De invoeger
Al bijna 4 jaar. Al bijna 4 hele jaren loop ik maandelijks veel leuke kleren of reisjes mis. Ik besteed per dag 13 euro nogwat aan de trein. En ik werk in de zorgsector. Dus dat mag je fijn zelf pinnen. Elke ochtend boemel ik naar Leiden. En elke avond boemel ik terug uit Leiden. In het begin wist ik niet wat ik er mee moest, met al die reistijd. Uit het raam staren is saai. De Spits is een stomme krant. En de Pers is altijd op. Uit pure verveling ontdekte ik echter een goede tijdsbesteding; observeren. Al observerende (soms met psychologische pet op) is er een hoop interessants te ontdekken. Vele bijzonderheden zijn breed uitgemeten en alom bekend, zoals het harde bellen of het meelezen van de lectuur van de buurman. Na jaren van reizen heb ik echter een andere gekkigheid ontdekt. Van een subtieler kaliber wellicht.
Stelt u zich voor: Je zit in de trein. Je hebt je tas naast je (of hopelijk op je schoot, dat is aardiger voor je medemens). Je hebt je MP3 speler aan. Niet te hard uiteraard. Je slurpt van de cappuccino of knabbelt aan broodje kaas. Ondertussen rijdt de trein verder. Je stopt tussendoor op wat stations. Er druppelen telkens wat mensen uit en anderen druppelen binnen. Tot zover geen nieuws.
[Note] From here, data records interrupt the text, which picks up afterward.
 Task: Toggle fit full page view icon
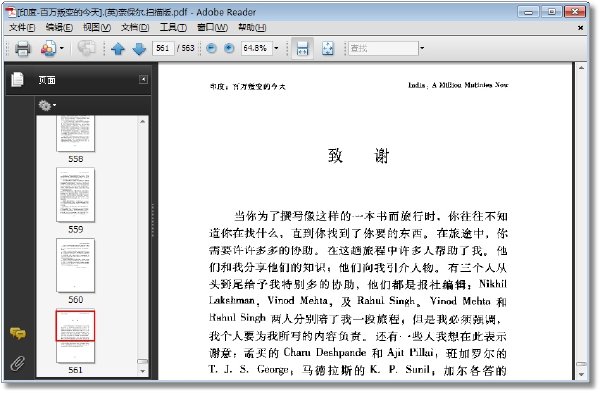328,49
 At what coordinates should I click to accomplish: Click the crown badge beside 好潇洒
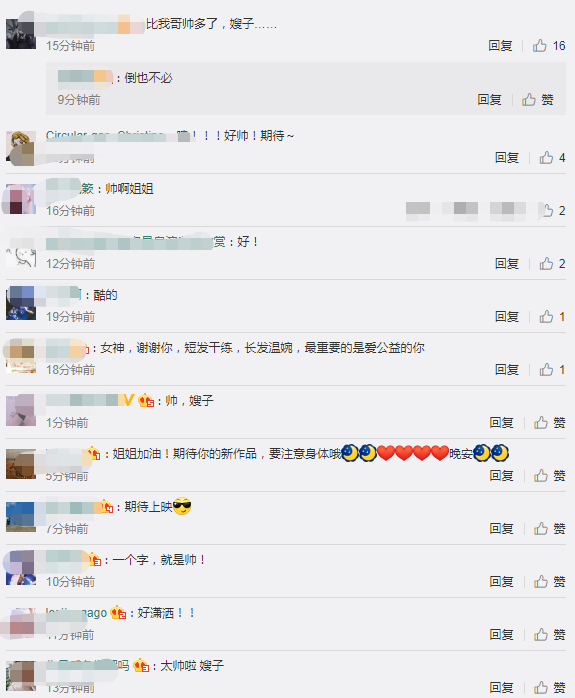click(118, 613)
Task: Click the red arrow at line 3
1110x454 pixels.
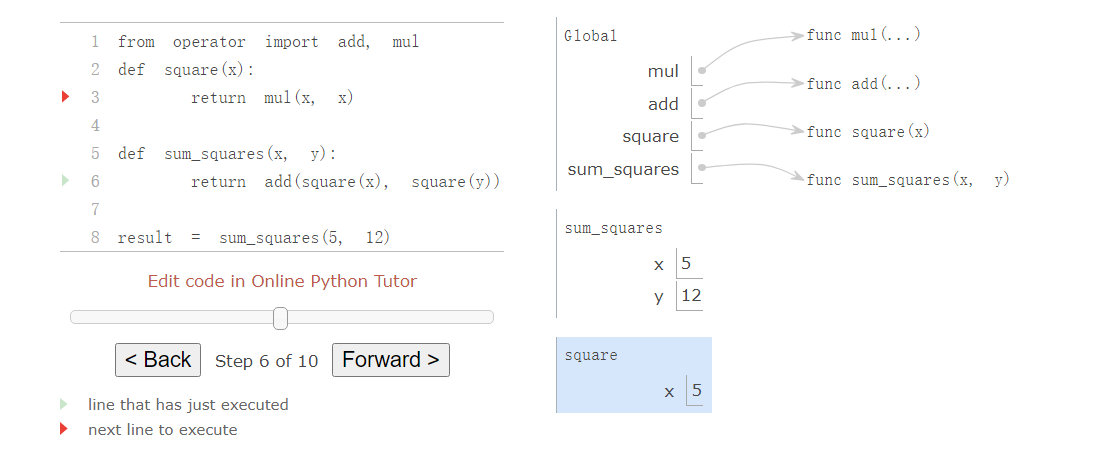Action: [x=66, y=97]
Prompt roept de conducteur om dat we het eindstation naderen. Let wel het eindstation, wat zoveel inhoudt als: iedereen moet eruit. En dan ook met tas en telefoon, en al je meegesjouwde rotzooi. Op zo’n moment ontstaat er reuring. Mensen gaan hun jas aandoen. En mensen gaan hun laptop inklappen. EN, en nu komt het, sommige mensen staan al op. Ze gaan een soort treintje vormen in de trein. Want ze moeten haasten. Of overstappen. Deze mensen die een soort treintje vormen in de trein willen er snel uit. Dat stel ik me er bij voor. Als ik een bus moet halen, sta ik ook op. Als ik alle tijd heb, blijf ik zitten. Soms staan mensen wel 5 minuten lang in zo’n treintje. Op hele hoge hakken. Of worden ze heen- en weer geslingerd omdat de trein zo gaat schudden vlakbij het eindstation. Ze hebben er echt iets voor over om snel de trein uit te kunnen.
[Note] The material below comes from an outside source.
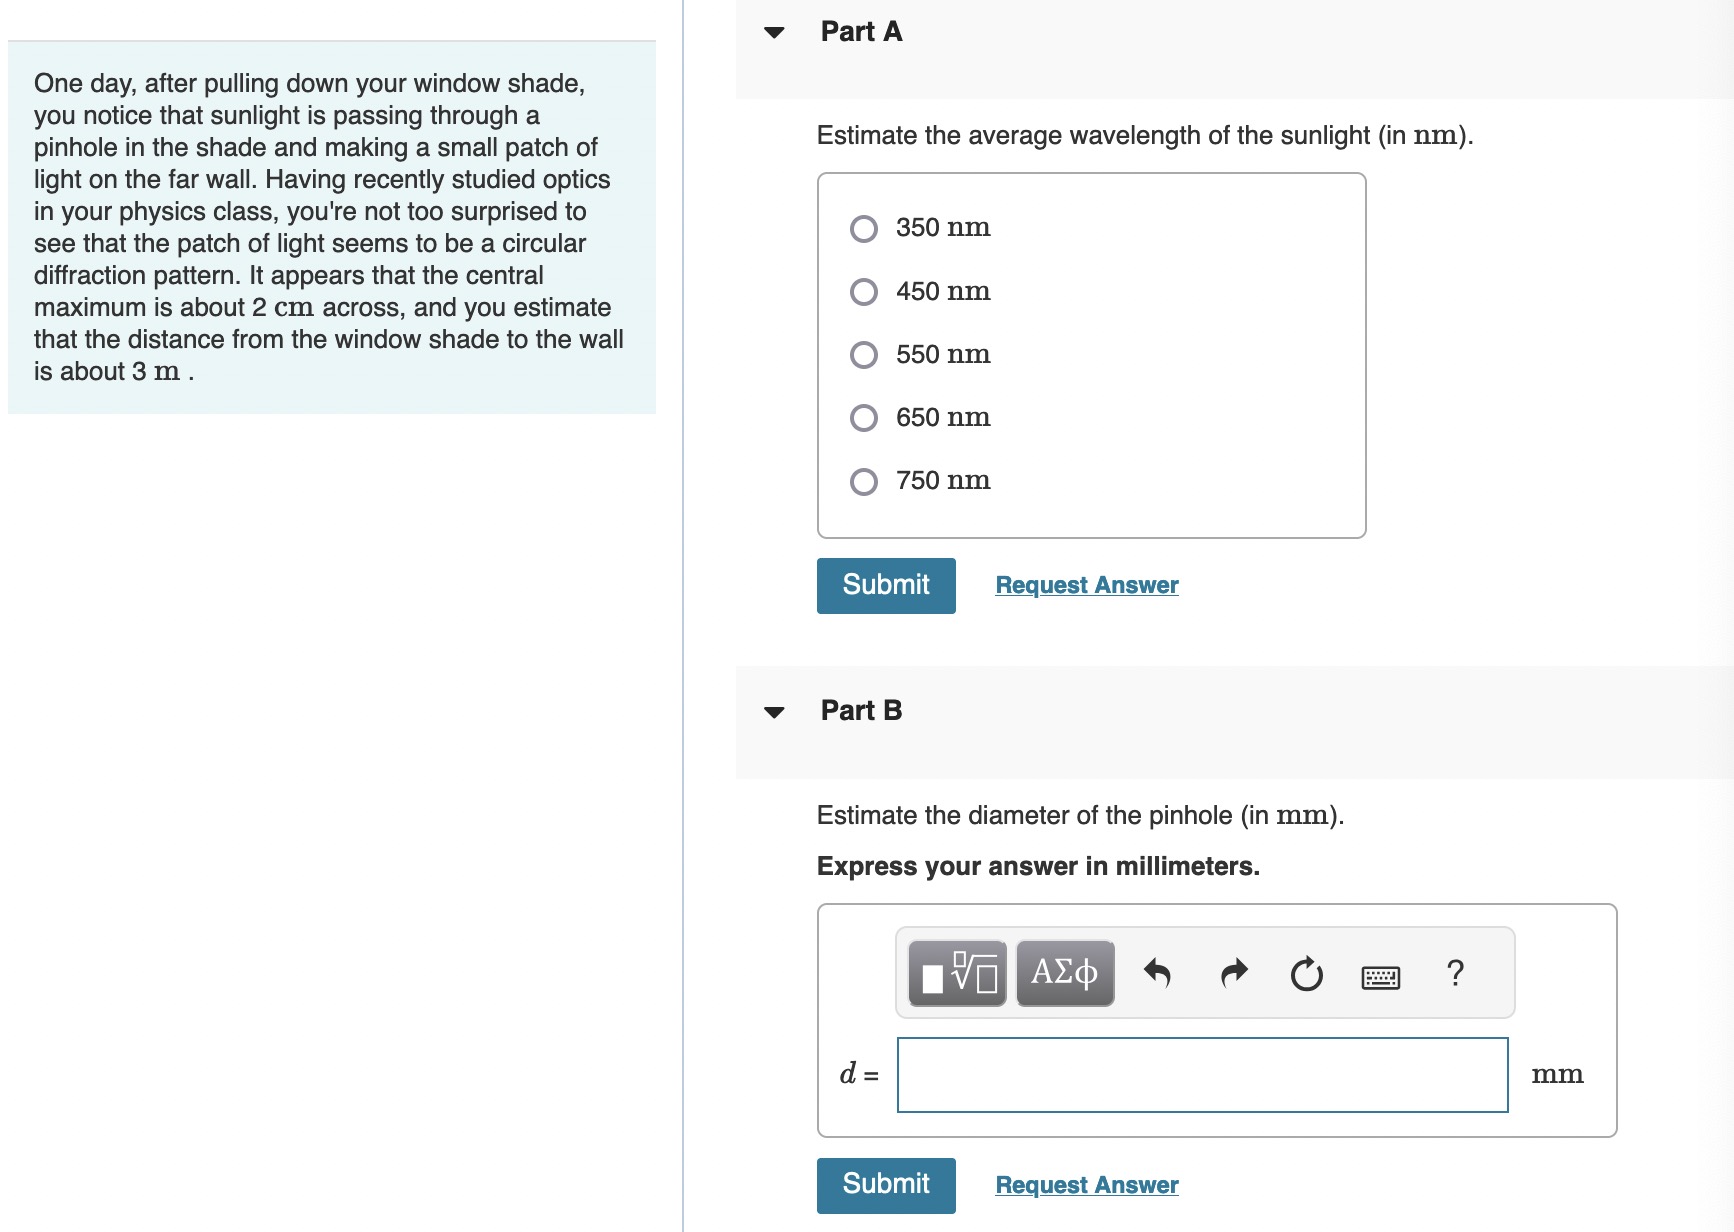Click the undo arrow icon
This screenshot has width=1734, height=1232.
[x=1157, y=973]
Nu is er dus een bepaald type mens, en er is zeer aannemelijk een correlatie met de asociale beller, dat blijft zitten tot de trein stilstaat. Dat type zit dus lekker zittend van cappuccino te slurpen terwijl de haastende mensen al in hun treintje staan. Op het moment dat de trein daadwerkelijk tot stilstand is gekomen, staat dit type op. En! (en wellicht vind u dit niet zo schokkend als ik en doet u het zelf ook) wil hij of zij direct invoegen in het treintje in de trein. Sommige mensen verwachten drukte bij het uitstappen en gaan zodoende met hun vooruitziende blik alvast staan. Want dan kunnen ze er snel uit. Andere mensen blijven op hun achterste zitten en willen dat deze mensen plaats maken. Zodat zij er óók snel uit kunnen. Het duurde even voordat ik me realiseerde dat dit eigenlijk niet zo bijzonder aardig medereizigers gedrag is. Verbazend is het, en ook daar is vast een correlatie met een of andere goede Big-Five karaktertrek, dat de mensen in het treintje probleemloos plaatsmaken voor de aso-invoeger. Dat is me toch ook wat. Al dat geschud op die hoge hakken voor niks. Jammer genoeg is het nét niet asociaal genoeg om er iets van te zeggen. Lang niet iedereen merkt dit op namelijk. Daar moet je een geoefend trein-oog voor hebben.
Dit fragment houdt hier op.